Luego de dos décadas en el barrio Lastarria, Gatopardo inicia un nuevo capítulo. Su reapertura en Alonso de Córdova, hoy uno de los polos gastronómicos más consolidados de la capital, no es solo un cambio de dirección sino una renovación sin renunciar a su esencia.
El nuevo Gatopardo Bistró se instala en una elegante casona con estacionamiento propio. Un detalle práctico que se suma a una experiencia pensada para disfrutar sin apuros, desde el almuerzo de semana hasta una cena relajada.

Locos en chardonnay. Créditos: Loreto Santibáñez.
La propuesta actual apuesta por una carta acotada pero variada, con precios bien calibrados para el sector. Aquí conviven platos que ya son parte del ADN del restaurante —como el confit de pato, uno de los grandes aciertos de la casa y de lo mejor logrado de la propuesta— con nuevas preparaciones que aún están en proceso de ajuste, buscando identidad propia dentro de esta nueva etapa.

Confit de canard con puré de arvejas. Créditos: Loreto Santibáñez.
La cocina, a cargo de la chef Marcia Plaza, se mueve en clave mediterránea con acento italiano. Aparecen preparaciones como los Locos en Chardonnay, los Spaghetti Frutti di Mare y versiones actualizadas de platos clásicos, siempre con foco en el sabor, la técnica bien ejecutada y una presentación sobria.

Trilogía de tartar. Créditos: Loreto Santibáñez.
El formato bistró se expresa también en un ambiente luminoso, contemporáneo y acogedor, con una atención cercana que recupera cierta elegancia clásica —mantel, tiempos bien llevados, servicio atento— sin caer en rigideces.

Torrija. Créditos: Loreto Santibáñez.
Otro punto a destacar es la carta de vinos. La selección acompaña bien la propuesta gastronómica y refuerza la idea de un restaurante pensado para sentarse, conversar y dejar que la experiencia fluya.

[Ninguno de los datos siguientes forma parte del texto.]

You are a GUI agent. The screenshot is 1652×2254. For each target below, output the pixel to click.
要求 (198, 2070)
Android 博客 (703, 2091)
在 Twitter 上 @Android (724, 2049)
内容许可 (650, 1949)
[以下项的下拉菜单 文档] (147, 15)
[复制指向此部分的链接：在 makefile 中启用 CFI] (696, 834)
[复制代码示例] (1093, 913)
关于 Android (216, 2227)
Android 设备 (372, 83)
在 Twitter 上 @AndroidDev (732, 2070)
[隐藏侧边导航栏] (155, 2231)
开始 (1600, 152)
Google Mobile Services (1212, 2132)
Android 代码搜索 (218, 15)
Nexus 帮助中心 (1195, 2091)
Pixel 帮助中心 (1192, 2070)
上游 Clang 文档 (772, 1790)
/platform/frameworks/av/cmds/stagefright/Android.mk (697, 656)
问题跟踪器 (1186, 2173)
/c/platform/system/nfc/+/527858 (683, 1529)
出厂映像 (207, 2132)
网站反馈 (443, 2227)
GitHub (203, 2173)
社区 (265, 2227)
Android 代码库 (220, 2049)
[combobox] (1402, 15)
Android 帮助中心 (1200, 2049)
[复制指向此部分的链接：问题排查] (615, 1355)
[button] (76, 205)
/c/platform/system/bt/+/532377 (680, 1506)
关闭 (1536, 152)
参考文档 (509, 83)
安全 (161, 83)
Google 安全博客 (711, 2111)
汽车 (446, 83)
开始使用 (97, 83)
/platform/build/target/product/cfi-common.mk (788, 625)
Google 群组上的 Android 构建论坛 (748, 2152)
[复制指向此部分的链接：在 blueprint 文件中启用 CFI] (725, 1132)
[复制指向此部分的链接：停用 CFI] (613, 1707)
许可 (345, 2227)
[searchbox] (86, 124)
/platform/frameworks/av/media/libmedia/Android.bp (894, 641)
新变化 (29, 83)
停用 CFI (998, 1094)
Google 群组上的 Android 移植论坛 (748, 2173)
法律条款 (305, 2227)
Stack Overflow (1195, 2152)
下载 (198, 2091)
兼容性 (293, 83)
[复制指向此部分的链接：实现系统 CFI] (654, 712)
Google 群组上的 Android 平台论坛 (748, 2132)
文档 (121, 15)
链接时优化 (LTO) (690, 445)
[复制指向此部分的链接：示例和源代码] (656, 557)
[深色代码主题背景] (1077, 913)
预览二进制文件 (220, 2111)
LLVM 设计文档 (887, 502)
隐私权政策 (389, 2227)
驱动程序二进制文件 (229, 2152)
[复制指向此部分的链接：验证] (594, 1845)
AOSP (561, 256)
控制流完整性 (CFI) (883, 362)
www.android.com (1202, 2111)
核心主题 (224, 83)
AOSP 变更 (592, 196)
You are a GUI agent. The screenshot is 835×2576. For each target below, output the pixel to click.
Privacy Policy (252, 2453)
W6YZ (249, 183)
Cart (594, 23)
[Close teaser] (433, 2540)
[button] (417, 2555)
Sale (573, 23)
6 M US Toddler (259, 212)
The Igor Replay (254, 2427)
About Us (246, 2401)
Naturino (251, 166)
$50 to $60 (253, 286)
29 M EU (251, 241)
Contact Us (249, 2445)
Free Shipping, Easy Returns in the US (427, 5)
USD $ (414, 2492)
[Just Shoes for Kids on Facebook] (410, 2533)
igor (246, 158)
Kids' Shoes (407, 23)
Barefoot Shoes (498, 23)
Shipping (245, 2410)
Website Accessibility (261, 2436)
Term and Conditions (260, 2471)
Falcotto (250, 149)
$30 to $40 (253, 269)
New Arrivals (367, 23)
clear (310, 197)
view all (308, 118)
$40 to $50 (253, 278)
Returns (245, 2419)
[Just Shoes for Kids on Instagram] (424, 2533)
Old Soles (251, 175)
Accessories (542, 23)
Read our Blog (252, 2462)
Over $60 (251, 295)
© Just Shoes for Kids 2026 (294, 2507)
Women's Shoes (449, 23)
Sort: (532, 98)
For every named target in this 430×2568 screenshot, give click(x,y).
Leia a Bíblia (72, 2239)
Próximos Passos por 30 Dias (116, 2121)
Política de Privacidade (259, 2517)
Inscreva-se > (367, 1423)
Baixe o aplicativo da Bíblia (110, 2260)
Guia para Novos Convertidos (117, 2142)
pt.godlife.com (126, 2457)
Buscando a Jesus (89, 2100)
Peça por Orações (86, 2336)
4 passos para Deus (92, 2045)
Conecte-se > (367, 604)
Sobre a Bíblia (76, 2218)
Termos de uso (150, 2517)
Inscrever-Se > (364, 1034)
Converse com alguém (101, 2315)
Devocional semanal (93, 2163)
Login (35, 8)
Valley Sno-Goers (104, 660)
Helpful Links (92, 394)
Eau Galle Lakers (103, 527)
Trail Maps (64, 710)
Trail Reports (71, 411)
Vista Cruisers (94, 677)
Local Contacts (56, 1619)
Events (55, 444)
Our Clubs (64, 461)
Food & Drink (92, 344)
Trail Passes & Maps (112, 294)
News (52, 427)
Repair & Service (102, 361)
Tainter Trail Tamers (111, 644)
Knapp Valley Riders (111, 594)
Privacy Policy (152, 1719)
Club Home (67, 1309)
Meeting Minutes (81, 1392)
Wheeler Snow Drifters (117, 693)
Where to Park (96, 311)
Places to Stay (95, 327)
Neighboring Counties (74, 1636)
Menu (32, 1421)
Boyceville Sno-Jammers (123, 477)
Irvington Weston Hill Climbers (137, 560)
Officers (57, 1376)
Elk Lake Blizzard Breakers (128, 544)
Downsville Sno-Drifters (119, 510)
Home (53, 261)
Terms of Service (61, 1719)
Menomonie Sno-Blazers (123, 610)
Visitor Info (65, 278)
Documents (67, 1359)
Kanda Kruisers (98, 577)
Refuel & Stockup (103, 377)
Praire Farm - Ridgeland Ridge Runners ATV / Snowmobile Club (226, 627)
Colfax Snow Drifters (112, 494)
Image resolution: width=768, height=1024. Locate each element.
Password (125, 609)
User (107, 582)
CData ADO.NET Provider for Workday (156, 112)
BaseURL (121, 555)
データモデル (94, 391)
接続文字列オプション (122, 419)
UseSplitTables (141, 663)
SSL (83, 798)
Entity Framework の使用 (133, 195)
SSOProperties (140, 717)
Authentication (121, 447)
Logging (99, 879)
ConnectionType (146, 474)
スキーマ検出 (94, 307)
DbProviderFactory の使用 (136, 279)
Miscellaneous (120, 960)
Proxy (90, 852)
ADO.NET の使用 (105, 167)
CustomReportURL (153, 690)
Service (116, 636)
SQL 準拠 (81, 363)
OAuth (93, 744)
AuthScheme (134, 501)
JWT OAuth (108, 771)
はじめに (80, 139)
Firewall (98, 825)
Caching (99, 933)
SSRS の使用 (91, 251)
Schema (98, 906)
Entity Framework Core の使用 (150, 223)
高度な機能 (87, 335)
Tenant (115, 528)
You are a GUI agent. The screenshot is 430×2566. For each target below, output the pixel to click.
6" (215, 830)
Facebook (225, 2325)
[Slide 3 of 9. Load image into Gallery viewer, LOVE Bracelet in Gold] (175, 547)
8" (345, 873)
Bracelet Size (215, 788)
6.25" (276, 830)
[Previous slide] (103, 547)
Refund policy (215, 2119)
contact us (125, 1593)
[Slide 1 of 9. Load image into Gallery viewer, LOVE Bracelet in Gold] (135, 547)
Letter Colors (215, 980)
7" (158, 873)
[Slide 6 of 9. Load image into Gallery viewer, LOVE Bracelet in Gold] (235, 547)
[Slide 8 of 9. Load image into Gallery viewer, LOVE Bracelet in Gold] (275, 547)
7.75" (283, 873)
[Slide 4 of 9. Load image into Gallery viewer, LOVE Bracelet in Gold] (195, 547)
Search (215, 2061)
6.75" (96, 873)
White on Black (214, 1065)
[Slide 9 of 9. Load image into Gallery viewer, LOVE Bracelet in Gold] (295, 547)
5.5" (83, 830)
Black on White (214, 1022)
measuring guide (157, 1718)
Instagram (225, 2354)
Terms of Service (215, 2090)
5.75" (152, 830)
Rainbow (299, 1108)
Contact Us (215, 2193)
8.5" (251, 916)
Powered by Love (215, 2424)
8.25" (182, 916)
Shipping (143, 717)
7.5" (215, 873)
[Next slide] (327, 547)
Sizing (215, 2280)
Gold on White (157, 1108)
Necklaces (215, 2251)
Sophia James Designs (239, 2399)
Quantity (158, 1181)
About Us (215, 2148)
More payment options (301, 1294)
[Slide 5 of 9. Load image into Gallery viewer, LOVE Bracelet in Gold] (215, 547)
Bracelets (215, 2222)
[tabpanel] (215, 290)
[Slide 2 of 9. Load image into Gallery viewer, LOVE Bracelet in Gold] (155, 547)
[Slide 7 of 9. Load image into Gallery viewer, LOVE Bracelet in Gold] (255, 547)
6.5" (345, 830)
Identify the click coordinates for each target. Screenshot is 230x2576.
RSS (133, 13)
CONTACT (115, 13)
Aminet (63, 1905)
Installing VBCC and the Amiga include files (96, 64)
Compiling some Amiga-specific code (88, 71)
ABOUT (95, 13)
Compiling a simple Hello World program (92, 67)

Desde sus orígenes, el restaurante ha estado inspirado en Il Gattopardo, la célebre novela de Giuseppe Tomasi di Lampedusa, cuya frase resume bien este renacer: “Si queremos que todo siga igual, es necesario que todo cambie”.
Asñi, el lugar vuelve para reencontrarse con su público histórico —ese que lo convirtió en un punto de reunión en los años 90 y 2000— y, al mismo tiempo, para dialogar con nuevas generaciones que valoran la autenticidad por sobre la moda.